Pop-up experiences are frequently labelled a Millenial phenomenon. Brixton food trucks, secret cinemas, brand collabs – they’re events that are fuelled by social media and designed for a new generation of shoppers. But as it turns out, pop-ups hark back to something far older than the dawn of Instagram. Circuses and fun fairs – the mainstays of the traditional British summer holiday – also provide the blueprint for the modern pop-up. Here, we explore how the best retail design agencies can channel all the fun of the fair into their summer pop-ups.

The fairground

Goose Fair, 1909

What is a British summer without a trip to the fair? Candyfloss. Dodgems. A punt on the Hook the Duck – they’re all fairground classics that have become part of the story of a traditional summer holiday.

While the fairground has been around for 150 years, in many ways it fits the definition of the modern pop-up: it’s temporary, it’s designed to sell but also entertain, and it’s not afraid to take risks with design. Just as summer pop-up bars, workshops or events are designed to generate a buzz, the fairgrounds of old used new technology, bold design, and a limited opening to whip up the excitement of a whole town.

In fact, many of the technological advancements of the past 150 years were first exploited by travelling showmen for commercial gain. Visitors to a fairground in Yorkshire in the Victorian era would have caught their first ride in a motorcar when they took a ride on Mrs Hannah Waddington’s Motorcar Switchback, and stunned audiences would have witnessed what seemed like pure magic when they watch the magician Dr. Walford Bodie illuminate a room with his electricity act featuring Madame Electra. If Instagram was around in the nineteenth centuries, our feeds would be full of motor cars, conjurers and carousels – innovations that generated the same buzz as the VR or shoppable windows of today.

The Circus

All the fun of the fair: the inspiration behind our favourite summer pop-up experiences - JustSo

But the fairground isn’t the only precursor to summer pop-up experiences in 2019.
Since 1768 when cavalry officer Philip Astley started performing his trick riding in a circular arena to amazed onlookers, the circus has become a blueprint for summer entertainment.

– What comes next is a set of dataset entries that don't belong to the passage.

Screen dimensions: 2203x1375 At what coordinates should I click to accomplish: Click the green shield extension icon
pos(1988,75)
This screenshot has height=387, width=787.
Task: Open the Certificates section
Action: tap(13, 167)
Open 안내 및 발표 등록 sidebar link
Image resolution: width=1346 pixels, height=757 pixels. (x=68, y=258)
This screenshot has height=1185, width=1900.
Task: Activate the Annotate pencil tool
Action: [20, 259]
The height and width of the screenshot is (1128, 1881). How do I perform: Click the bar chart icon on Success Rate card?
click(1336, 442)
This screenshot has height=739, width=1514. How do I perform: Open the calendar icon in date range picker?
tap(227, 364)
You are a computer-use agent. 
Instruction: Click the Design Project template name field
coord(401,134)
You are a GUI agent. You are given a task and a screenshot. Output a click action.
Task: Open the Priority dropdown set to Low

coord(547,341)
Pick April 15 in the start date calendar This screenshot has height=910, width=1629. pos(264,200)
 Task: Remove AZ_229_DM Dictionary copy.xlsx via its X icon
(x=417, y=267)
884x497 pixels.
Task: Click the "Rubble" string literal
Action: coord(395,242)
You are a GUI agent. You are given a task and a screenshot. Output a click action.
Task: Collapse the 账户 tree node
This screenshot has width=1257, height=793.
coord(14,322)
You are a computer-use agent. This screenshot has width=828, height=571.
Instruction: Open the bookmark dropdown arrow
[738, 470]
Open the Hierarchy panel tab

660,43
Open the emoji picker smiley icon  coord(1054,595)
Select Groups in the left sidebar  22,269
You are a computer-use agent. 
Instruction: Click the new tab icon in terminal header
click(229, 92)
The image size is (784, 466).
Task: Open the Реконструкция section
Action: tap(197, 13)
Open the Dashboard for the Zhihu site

From the Tardis-like Big Top to the dare-defying acts, the Greatest Show on Earth was an annual marvel that was guaranteed to sell out to huge crowds. Today, the circus continues to inspire pop-up experiences. This summer, artisan beer producer Lagunitas is hitting London with a ‘beer circus’ – a pop-up with more than 100 performers, live music, food trucks and circus games. Even for those brands that haven’t taken direct inspiration from inside the big top, the principles of spectacle, creativity, risk and exclusivity continue to shape the best pop-up experiences today. The best retail design agencies are having to think way ‘outside the box’ impress customers now with exceptional experiences.

Bringing the fun of the fair into your summer pop-up

For the best retail agencies, the circus and fairground are a treasure trove of design inspiration.

Here’s what you can learn from them:

  • Make it accessible – the fun fair has always had something for everyone. From dodgems and helter-skelters to ghost trains and fortune reading, entertainment is geared at a wide audience.
  • Engage all the senses – the taste of sticky candy floss, the sight of bright lights, the smell of buttery popcorn – the fun fair is a sensory feast. When designing your summer pop-up, tap into the principles of experiential retail to create a truly memorable experience.
  • Use the latest tech – fairs have always given visitors a taste of innovation long before brick and mortar stores capitalised on the latest tech. Make your pop-up a talking point by integrating clever technology.